Opini

Ramadhan: Momentum Jihad Melawan Kemiskinan dan Kebodohan

NU Online  ·  Selasa, 3 Oktober 2006 | 09:03 WIB

Oleh: KH A Hasyim Muzadi

Perkataan jihad kembali menjadi wacana luas di kalangan masyarakat menyusul pro kontra merespon pernyataan Paus Benediktus XVI ihwal Jihad. Dalam kuliah umum di Aula Magna, Universitas Regensburg, Jerman, belum lama ini, Paus mengingatkan ihwal makna Jihad dalam Islam yang sering dikonotasikan dengan pedang untuk menyebarkan agama Islam. Menurut Paus, tafsiran tersebut merujuk pada pernyataan seorang Kaisar Bizantium, Manuel II Paleologus yang memaknai kata jihad dengan pedang. Maksudnya, agama Islam dikembangkan oleh para pemeluknya dengan menggunakan ’pedang’. Dalam konteks ini, pedang selalu dikonotasikan dengan jalan kekerasan atau adanya unsur pemaksaan kehendak dari satu pihak kepada pihak lain.

 

<>

Benarkah demikian? Agaknya kehadiran Ramadhan kali ini harus dijadikan momentum untuk kembali mengkaji makna dan eksistensi jihad dalam masyarakat Islam. Seperti jamak dipahami umat Islam, Ramadhan biasanya dijadikan momentum untuk penyucian diri (tazkiyah), mengingat Allah (dzikrullah) dan evaluasi (muhasabah) dalam setahun perjalanan hidup kita. Kita harus akui, bahwa di dalam komunitas Islam, penafsiran tentang makna jihad memang masih beragam. Ada yang saklek mengatakan bahwa jihad itu adalah perang secara fisik (qathl atau harb), ada pula yang menafsirkan jihad dalam bentuk lain. Kali ini, penulis ingin membahas jihad  dalam perspektif makna yang kedua itu, yaitu jihad melawan kemiskinan dan kebodohan. Karena problem seperti inilah yang riil dihadapi oleh umat dan bangsa Indonesia sekarang ini.

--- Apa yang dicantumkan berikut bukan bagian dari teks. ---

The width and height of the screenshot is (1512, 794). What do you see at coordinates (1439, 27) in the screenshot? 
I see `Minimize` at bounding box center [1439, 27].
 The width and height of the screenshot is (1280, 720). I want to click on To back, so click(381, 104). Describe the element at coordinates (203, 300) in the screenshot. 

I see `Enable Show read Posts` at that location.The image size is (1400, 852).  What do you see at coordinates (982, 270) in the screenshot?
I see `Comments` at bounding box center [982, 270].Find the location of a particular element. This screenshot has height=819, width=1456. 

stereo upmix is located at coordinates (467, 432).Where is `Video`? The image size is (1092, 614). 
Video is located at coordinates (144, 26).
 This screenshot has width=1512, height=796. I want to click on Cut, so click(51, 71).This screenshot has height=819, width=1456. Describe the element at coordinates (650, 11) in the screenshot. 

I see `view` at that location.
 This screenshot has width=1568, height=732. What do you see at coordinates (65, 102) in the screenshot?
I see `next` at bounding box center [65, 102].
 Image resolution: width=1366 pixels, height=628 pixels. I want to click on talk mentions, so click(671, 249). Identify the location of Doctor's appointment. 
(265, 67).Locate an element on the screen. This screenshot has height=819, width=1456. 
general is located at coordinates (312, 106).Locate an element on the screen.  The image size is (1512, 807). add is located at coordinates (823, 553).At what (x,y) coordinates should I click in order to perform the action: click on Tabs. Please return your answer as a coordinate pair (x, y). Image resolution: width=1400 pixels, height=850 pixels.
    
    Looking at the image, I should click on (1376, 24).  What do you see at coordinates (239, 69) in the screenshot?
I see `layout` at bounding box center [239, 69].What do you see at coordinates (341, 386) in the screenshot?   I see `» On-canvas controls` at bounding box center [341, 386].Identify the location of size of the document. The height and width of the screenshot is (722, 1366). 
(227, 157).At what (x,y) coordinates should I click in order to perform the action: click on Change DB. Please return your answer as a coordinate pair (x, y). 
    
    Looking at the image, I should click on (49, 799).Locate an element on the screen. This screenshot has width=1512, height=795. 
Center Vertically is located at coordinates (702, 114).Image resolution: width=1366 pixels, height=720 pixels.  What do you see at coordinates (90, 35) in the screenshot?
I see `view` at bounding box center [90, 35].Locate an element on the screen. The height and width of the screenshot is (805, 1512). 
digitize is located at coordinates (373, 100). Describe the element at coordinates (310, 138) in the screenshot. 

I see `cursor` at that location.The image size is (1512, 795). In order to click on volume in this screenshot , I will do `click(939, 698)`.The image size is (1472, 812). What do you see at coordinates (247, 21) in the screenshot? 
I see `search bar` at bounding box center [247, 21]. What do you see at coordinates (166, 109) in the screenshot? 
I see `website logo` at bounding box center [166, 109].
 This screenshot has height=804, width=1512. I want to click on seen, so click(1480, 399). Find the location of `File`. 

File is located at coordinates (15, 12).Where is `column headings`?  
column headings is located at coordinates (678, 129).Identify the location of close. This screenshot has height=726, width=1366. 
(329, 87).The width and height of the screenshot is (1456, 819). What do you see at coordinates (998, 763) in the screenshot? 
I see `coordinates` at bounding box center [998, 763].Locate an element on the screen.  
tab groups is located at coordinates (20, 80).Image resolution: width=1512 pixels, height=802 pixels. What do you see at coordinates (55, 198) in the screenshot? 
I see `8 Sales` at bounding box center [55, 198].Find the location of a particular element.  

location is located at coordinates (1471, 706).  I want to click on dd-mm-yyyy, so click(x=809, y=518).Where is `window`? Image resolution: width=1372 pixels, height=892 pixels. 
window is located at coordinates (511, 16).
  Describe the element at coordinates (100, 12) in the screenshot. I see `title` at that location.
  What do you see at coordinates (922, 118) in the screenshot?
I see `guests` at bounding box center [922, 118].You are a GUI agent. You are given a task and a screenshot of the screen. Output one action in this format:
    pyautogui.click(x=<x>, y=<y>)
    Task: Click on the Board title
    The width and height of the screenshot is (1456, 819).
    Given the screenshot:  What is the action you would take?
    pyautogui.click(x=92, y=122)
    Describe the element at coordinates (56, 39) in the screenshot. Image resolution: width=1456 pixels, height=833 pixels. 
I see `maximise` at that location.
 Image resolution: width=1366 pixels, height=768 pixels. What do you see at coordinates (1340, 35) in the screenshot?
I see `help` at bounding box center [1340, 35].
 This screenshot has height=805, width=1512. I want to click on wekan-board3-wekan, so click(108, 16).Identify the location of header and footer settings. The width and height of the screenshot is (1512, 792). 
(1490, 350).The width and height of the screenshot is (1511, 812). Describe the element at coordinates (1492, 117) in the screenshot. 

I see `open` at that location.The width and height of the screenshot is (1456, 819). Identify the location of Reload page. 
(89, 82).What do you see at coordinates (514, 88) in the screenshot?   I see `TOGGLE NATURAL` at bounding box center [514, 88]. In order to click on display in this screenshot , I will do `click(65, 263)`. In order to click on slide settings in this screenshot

Secara harfiah, jihad berarti berusaha dengan sungguh-sungguh. Kemudian, ada konteks Jihad Fi Sabilillah yang sering dimaknai sebagai perjuangan di jalan Allah. Dalam hal ini, perjuangan bukan semata-mata perang, sebab ajaran Islam dalam hal jihad sebagaimana disampaikan Nabi Muhammad adalah Jihad melawan hawa nafsu, khususnya nafsu syaethoniyah. Salah satu nafsu yang patut diperangi adalah nafsu amarah, iri hati, syirik atas nikmat orang lain, sombong, termasuk nafsu serakah yang sering menempuh jalur korupsi dan manipulasi. Artinya, nafsu itu negatif itu merupakan sumber petaka yang tidak hanya akan merusak diri sendiri, tapi juga mengakibatkan kerugian yang tidak kecil bagi orang lain.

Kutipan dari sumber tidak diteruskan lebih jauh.